Steel is a naturally strong material, but it can be made even stronger and more wear-resistant after application of a special heat treatment, the so-called hardening of steel. This hardening process comprises two steps: hardening, followed by tempering.
Smit Heat Treatment is your go-to expert for heat treatments for any kind of metal you can think of. Thanks to our extensive know-how of materials and processes, we know exactly what kind of result requires what kind of treatment. Hardening steel, for example, entails highly specialised heat treatments aimed at bolstering the material’s strength and making it more hardwearing.
In the hardening process – the first of the two steps in hardening steel – the steel is brought to its utmost hardness by heating the material to a temperature in excess of 800°C to bring it into the so-called ‘austenite zone’, and keeping it at this temperature for a certain amount of time.

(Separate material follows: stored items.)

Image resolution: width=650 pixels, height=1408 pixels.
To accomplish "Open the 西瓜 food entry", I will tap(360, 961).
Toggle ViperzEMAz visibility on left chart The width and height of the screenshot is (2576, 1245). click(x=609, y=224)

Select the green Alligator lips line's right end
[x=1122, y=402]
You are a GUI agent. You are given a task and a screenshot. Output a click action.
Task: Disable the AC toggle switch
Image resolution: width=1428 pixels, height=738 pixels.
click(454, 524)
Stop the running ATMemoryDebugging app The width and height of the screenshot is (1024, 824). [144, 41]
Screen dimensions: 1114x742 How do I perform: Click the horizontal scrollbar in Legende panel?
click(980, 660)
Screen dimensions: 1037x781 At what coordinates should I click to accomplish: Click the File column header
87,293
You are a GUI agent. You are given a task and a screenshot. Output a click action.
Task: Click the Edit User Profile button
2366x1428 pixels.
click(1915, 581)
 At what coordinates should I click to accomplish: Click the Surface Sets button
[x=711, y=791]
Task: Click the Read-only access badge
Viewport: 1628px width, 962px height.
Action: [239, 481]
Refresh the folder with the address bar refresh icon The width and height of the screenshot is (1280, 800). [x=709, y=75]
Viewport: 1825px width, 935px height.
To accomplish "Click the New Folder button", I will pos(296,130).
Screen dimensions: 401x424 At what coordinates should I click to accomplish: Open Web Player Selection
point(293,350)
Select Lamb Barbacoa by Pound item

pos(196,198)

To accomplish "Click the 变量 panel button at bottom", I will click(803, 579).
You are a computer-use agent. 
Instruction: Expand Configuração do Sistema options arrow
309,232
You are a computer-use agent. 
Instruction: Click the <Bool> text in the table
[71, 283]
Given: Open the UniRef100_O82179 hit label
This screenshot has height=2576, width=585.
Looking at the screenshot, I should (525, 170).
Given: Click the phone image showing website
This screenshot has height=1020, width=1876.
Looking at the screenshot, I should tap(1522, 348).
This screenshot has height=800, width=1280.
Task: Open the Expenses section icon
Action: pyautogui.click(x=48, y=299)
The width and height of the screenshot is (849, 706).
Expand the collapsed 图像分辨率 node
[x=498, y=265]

All carbon in the material and a part of the alloying elements will dissolve into the austenite structure.
After the heating phase, the workpiece is cooled rapidly in the so-called ‘quenching’ of steel. This is generally done by soaking the material in a bath of water or polymer, or by cooling the workpiece with forced air or a water mist (fog quench). Quenching captures the carbon atoms in a certain structure (the ‘martensitic structure’). Hardening steel requires a carbon content of at least 0.3%, and the more carbon there is in the steel, the harder the workpiece will be after the heat treatment. The same goes for the percentage of alloying elements.
The hard structure we created through the above treatment is brittle and can therefore break quite easily. Tempering the steel will make it tough and therefore stronger. Tempering follows immediately after quenching and entails heating the steel to a low temperature (150-350 °C) for a certain amount of time. The tempering temperature determines the final hardness of the material: higher tempering temperatures result in higher steel toughness; lower tempering temperatures mean higher hardness.